Gazeteci Nuray Babacan’ın aktardığı kulis bilgileri, bu gerçeği bir kez daha gözler önüne seriyor. Ocak ayında Yargıtay ve Danıştay’dan seçilecek altı yeni üye ile YSK’nın yarıdan fazlası yenilenecek. Başkanlık için üç ismin öne çıktığı konuşuluyor: Serdar Mutta, Talip Bakır ve Celal Albay. Ancak kulislerde konuşulan asıl mesele, bu isimlerden hangisinin liyakatli ya da deneyimli olduğu değil; nihai kararın nerede verileceği.
Kulis Var, Karar Saray’da
Babacan’ın altını çizdiği en kritik nokta şu: AKP’li siyasetçiler üzerinden yürütülen yoğun kulis faaliyetlerine rağmen, herkes son sözün Cumhurbaşkanlığı Sarayı’ndan çıkacağını biliyor. Bu bilgi, yalnızca bir kulis dedikodusu değil; Türkiye’de kuvvetler ayrılığının nasıl işlediğine dair çarpıcı bir itiraf niteliğinde.
YSK Başkanı, kağıt üzerinde YSK üyeleri arasından seçiliyor. Ancak fiiliyatta, Saray’ın onayından geçmeyen bir ismin bu koltuğa oturmasının neredeyse imkânsız olduğu konuşuluyor. Bu durum, “seçimi yönetecek kurulu kim seçiyor?” sorusunu kaçınılmaz kılıyor.

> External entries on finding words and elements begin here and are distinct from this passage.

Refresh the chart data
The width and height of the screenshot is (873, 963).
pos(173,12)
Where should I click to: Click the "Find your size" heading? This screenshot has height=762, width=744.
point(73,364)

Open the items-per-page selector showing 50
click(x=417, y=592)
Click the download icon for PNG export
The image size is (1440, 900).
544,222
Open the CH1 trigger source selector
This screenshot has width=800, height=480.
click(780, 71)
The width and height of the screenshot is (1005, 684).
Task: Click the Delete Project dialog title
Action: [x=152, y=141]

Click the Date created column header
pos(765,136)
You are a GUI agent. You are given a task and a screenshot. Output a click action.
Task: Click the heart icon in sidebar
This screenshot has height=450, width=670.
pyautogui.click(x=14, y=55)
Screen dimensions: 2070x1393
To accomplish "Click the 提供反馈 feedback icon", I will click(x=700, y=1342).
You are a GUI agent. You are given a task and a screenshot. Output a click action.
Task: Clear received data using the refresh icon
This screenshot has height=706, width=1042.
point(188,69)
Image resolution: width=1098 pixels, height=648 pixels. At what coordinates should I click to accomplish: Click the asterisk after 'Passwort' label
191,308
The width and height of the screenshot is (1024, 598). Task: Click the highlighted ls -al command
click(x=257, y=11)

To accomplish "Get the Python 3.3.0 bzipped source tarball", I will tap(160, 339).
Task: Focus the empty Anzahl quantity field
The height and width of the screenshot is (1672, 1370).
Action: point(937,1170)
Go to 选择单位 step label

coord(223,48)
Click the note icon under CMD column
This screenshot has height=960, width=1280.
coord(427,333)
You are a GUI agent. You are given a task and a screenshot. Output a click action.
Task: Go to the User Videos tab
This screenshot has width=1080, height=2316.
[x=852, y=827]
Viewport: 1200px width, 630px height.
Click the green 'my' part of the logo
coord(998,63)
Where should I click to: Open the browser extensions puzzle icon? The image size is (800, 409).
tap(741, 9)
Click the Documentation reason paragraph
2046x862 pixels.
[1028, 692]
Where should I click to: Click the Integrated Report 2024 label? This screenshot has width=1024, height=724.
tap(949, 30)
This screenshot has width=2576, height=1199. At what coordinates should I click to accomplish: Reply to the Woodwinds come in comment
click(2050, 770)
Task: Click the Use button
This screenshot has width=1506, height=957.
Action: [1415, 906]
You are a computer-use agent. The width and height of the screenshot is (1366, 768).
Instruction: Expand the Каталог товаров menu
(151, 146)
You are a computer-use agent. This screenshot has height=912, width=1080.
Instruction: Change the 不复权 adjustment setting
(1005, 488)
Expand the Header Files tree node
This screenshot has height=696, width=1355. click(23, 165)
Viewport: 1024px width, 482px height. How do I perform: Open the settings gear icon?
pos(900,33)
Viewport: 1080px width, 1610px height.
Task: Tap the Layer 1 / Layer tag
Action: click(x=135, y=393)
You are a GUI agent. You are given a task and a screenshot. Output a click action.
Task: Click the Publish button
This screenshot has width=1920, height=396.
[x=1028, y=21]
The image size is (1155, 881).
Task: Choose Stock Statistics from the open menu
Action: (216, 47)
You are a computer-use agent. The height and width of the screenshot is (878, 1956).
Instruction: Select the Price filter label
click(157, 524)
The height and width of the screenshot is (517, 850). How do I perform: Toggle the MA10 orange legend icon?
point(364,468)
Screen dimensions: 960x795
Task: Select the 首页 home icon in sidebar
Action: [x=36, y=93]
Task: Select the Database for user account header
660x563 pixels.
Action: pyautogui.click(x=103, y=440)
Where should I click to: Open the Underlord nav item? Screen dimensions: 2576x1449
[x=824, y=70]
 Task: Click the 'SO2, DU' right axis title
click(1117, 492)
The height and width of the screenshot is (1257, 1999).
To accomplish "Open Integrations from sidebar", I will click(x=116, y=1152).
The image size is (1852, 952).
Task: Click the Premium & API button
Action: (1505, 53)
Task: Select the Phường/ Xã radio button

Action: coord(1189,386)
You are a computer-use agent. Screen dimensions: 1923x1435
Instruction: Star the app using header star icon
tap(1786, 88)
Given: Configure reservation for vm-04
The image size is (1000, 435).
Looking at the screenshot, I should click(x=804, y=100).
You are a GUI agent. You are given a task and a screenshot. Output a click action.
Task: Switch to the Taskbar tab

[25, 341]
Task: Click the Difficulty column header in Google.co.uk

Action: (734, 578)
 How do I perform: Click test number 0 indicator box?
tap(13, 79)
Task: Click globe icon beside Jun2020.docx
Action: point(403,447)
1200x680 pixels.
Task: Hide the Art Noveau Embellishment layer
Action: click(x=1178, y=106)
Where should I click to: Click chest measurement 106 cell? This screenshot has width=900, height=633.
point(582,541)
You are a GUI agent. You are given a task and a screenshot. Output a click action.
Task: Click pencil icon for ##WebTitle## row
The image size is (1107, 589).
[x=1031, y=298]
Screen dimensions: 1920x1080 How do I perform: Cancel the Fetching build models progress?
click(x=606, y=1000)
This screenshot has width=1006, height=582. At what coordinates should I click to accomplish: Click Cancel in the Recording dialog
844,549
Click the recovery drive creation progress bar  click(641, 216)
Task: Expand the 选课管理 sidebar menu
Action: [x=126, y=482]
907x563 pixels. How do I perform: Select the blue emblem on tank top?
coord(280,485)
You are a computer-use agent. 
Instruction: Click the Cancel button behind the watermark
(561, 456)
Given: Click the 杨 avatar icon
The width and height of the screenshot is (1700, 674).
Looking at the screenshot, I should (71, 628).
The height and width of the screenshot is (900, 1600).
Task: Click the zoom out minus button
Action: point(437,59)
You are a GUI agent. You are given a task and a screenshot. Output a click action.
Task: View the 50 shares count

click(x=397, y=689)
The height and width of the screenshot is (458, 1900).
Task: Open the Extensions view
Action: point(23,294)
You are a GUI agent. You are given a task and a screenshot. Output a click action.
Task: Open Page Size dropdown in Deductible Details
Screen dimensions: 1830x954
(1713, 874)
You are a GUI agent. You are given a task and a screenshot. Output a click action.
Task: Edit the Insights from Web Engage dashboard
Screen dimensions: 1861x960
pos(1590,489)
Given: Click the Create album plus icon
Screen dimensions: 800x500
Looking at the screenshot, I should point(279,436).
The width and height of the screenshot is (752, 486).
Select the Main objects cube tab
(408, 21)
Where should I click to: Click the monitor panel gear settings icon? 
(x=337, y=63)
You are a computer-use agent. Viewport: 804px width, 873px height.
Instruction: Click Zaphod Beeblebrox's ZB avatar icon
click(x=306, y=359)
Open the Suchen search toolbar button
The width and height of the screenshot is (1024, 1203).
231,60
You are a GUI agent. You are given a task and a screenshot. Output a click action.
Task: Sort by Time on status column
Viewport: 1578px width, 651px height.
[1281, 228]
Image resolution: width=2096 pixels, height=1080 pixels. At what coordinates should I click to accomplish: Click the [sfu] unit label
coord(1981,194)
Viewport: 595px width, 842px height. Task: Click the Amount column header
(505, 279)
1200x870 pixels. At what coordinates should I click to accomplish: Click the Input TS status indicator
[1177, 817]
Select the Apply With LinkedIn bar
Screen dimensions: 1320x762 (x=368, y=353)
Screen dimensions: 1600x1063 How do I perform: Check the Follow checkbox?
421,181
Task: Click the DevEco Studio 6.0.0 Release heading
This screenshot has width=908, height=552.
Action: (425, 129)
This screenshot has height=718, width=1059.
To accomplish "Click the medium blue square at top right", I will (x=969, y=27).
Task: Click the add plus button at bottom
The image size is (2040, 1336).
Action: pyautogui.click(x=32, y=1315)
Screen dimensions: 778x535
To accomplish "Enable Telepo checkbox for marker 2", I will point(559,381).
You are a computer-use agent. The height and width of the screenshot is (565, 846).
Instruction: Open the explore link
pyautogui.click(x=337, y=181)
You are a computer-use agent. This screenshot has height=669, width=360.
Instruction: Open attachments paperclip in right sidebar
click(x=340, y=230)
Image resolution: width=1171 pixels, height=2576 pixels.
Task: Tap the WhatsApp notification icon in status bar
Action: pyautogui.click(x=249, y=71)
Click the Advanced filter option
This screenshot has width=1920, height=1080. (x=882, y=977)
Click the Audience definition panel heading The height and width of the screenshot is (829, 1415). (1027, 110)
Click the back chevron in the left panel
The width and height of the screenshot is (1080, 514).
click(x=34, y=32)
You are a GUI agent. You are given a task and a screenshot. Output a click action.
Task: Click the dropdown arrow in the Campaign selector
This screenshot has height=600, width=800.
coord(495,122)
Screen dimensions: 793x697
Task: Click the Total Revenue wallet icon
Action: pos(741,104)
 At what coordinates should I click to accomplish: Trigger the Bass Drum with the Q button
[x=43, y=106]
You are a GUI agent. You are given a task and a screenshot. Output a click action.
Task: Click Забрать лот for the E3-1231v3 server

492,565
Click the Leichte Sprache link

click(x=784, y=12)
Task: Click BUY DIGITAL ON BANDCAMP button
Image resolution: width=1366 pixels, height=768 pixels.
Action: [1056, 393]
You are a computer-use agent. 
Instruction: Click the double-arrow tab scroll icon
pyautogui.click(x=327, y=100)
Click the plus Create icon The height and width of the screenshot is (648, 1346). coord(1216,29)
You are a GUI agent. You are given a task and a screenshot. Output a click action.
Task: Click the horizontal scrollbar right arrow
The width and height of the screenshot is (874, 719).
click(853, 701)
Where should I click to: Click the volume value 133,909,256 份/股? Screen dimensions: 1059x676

Hakem Aynı Zamanda Oyuncuysa
Asıl çelişki tam da burada başlıyor. Cumhurbaşkanı, aynı zamanda bir siyasi partinin genel başkanı. Önümüzdeki seçimlerde yarışacak olan iktidar partisinin lideri. Ve yine konuşulanlara göre, bu seçimleri yönetecek YSK’nın başkanının kim olacağına etki eden en güçlü irade de o.
Bu tablo, yalnızca etik bir sorun değil; doğrudan demokratik meşruiyet meselesidir. Hakemin, maçta oynayan takımlardan birinin kaptanı tarafından belirlenmesi, sonucun ne olacağına dair soruları daha baştan gündeme getirir. YSK’dan beklenen tarafsızlık, bu yapısal ilişki içinde giderek soyut bir kavrama dönüşür.
Seçim Yargısı Tartışması Boşuna Değil
Babacan’ın işaret ettiği gibi, özellikle CHP kongre ve kurultayları üzerinden İstanbul mahkemelerinde yürüyen süreçler, “seçim yargısı” kavramını yeniden tartışmaya açtı. Yargının siyasal alana bu denli müdahil olduğu bir dönemde, YSK’nın kurumsal bağımsızlığı hayati bir öneme sahip.
Ancak sorulması gereken soru açık: Yetkisini Saray’dan alan bir YSK, gerektiğinde Saray’a rağmen karar alabilir mi? Seçim gecesi ortaya çıkabilecek bir kriz anında, hukuku mu yoksa siyasal iklimi mi esas alır?
İsimler Değil, Rejim Tartışılıyor
Bugün mesele Serdar Mutta mı olacak, Talip Bakır mı, Celal Albay mı sorusu değil. Asıl mesele, YSK’nın bir “anayasal hakem” mi yoksa yürütmenin uzantısı mı olacağıdır. İsimler değişebilir; ama karar alma mekanizması değişmediği sürece sonuç da değişmez.
Seçimleri yönetecek kurulun başkanını, seçimlere girecek bir partinin liderinin fiilen belirlediği bir düzende, sandıktan çıkacak sonuca duyulan güven de kaçınılmaz olarak aşınır. Demokrasi, yalnızca sandığın kurulmasıyla değil; o sandığın başındaki hakemin tarafsızlığıyla ayakta kalır.
Bugün YSK kulislerinde konuşulanlar, aslında Türkiye’de seçimlerin değil, demokrasinin geleceğinin tartışıldığını gösteriyor. Ve bu tartışma, birkaç ismin çok ötesinde, sistemin kendisini işaret ediyor.